Estimating The Bias variance decomposition
Computing the confidence interval of predictions
Conformal prediction theory
A/B Testing

Machine Learning is a bit more than just training models and predicting on new data! There is a strong component involving statistics that we often ignore. Let’s have a little fun and apply some statistical theory to infer interesting behaviors from our models and data!

Estimating The Bias variance decomposition

The formalism

In supervised learning, we have an input x, and we are trying to learn its relation to a variable y = f(x). The assumption is there are statistical fluctuations of that value:

\(y = f(x) +\epsilon\)

where ϵ is a random noise. Every time we observe x, we get y with a fluctuation ϵ.

The bias-variance decomposition breaks down a model's expected prediction error into three components:

Bias: The error caused by simplified assumptions in the model. High bias means the model is underfitting - it's too simple to capture the underlying patterns.
Example: Using linear regression for highly non-linear data would have high bias.
Variance: The error from the model's sensitivity to fluctuations in the training data. High variance means the model is overfitting - it's too complex and captures noise in the training data.
Example: A decision tree grown to full depth would have high variance as it perfectly fits training data.
Irreducible Error σ: The inherent noise in the problem that can't be reduced by any model.
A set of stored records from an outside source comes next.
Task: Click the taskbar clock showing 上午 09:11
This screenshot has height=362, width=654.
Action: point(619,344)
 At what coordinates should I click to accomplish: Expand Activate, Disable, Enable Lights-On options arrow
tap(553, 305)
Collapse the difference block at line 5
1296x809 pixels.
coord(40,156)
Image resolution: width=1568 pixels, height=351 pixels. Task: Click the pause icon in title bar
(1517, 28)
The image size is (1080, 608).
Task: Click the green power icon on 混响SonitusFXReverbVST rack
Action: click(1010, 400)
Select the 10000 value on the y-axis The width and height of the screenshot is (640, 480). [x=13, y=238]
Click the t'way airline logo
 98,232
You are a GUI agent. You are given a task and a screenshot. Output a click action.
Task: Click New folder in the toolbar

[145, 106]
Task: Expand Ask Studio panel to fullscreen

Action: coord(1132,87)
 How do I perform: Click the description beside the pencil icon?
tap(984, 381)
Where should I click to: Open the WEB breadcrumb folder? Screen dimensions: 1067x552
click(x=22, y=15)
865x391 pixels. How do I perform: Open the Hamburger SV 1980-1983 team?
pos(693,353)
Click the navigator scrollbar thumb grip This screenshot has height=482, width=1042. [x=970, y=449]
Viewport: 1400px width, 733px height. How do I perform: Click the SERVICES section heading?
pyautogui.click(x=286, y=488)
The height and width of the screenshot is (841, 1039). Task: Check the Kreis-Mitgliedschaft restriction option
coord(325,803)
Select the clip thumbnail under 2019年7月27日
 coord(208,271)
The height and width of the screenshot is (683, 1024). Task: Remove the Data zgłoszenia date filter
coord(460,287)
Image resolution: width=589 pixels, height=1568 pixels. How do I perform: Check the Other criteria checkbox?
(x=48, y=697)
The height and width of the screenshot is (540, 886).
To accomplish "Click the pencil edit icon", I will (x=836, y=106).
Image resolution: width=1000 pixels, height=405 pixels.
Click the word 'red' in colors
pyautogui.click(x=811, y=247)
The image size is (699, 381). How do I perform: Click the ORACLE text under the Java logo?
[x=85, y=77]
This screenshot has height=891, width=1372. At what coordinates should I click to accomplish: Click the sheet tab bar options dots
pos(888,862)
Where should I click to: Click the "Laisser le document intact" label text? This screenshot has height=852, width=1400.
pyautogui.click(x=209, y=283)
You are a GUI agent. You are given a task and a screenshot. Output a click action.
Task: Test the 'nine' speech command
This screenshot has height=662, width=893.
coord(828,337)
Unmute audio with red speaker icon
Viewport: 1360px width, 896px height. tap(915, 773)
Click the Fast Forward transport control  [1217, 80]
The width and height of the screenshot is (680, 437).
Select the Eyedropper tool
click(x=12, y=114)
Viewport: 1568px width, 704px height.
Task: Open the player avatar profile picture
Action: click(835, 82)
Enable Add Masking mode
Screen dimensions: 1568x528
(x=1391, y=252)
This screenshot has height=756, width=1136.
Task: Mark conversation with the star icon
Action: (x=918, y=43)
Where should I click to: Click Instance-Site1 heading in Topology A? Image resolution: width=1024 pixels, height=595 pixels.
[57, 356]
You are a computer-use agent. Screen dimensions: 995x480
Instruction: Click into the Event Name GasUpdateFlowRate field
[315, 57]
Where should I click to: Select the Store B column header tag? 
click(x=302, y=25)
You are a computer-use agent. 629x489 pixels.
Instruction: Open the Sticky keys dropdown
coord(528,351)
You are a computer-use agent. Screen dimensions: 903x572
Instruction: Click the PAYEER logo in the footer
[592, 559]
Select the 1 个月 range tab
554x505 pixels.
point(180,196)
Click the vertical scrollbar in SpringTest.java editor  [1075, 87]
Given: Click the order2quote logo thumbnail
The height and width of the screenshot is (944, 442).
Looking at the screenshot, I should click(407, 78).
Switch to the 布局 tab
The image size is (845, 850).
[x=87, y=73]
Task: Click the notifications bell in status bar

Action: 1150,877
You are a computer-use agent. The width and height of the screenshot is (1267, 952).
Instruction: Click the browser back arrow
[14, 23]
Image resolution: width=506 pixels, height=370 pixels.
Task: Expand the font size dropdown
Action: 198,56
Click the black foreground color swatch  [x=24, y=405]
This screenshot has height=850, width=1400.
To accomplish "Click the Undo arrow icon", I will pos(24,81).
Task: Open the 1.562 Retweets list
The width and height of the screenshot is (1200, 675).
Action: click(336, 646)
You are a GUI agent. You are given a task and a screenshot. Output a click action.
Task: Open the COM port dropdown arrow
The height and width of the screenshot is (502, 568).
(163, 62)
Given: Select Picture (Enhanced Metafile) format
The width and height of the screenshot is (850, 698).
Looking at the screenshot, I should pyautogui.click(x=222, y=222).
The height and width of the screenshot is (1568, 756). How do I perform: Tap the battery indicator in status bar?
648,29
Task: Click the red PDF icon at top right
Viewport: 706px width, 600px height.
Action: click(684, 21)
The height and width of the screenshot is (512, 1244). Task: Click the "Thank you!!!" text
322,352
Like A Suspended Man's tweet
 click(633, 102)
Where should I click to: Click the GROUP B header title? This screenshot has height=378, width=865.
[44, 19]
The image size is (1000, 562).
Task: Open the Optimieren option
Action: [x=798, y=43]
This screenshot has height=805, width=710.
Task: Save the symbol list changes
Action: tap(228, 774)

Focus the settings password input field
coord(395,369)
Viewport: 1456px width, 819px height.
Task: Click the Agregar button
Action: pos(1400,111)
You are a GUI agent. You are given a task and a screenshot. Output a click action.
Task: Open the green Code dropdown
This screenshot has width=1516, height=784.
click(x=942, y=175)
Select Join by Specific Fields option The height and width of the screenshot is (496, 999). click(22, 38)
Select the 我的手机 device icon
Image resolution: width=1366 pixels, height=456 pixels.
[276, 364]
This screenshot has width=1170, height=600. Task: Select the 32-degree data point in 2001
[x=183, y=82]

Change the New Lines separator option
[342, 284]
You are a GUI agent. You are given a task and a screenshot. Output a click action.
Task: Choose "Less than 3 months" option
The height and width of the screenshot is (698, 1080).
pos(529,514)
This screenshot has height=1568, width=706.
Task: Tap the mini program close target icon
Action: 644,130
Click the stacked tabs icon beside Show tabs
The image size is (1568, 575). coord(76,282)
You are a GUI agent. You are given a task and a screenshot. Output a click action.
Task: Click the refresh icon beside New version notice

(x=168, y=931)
Mathematically, for a given point x, the expected mean squared error can be decomposed as:

\(E[(y - g(x))²] = (Bias[g(x)])² + Var[g(x)] + \sigma^2\)

Where:

g(x) is our model's prediction
y is the true value
σ² is the irreducible error

Here, the expectation E[ . ] value is over all possible training sets. The formula for the Bias is:

\(Bias[g(x)] = E[g(x)] - f(x)\)

It represents the shift between the average output of the model E[g(x)] and the average value of y when we observe x. Since y = f(x) + ϵ, we have

\(E[y|x] = E[f(x)|x] + E[\epsilon|x]=f(x)\)

The formula for the variance is:

\(Var[g(x)] = E[(g(x) - E[g(x)])²]\)

It represents how much the predictions vary when we change the training set.

The formula for the irreducible error σ² is:

\(\sigma^2 = E[(y - E[y|x])^2]\)

It represents the variance Var[ϵ] of the random noise ϵ.

The Kohavi and Wolpert’s holdout procedure

One of my favorite papers is Estimating bias and variance from data. It lists a set of strategies to estimate Bias and Variance from the data. One of those strategies is the Kohavi and Wolpert’s holdout procedure. The idea is to split the original data into a training set and a test set and then to sample multiple times from the train set subsets of the data to create similar but different sub-training sets.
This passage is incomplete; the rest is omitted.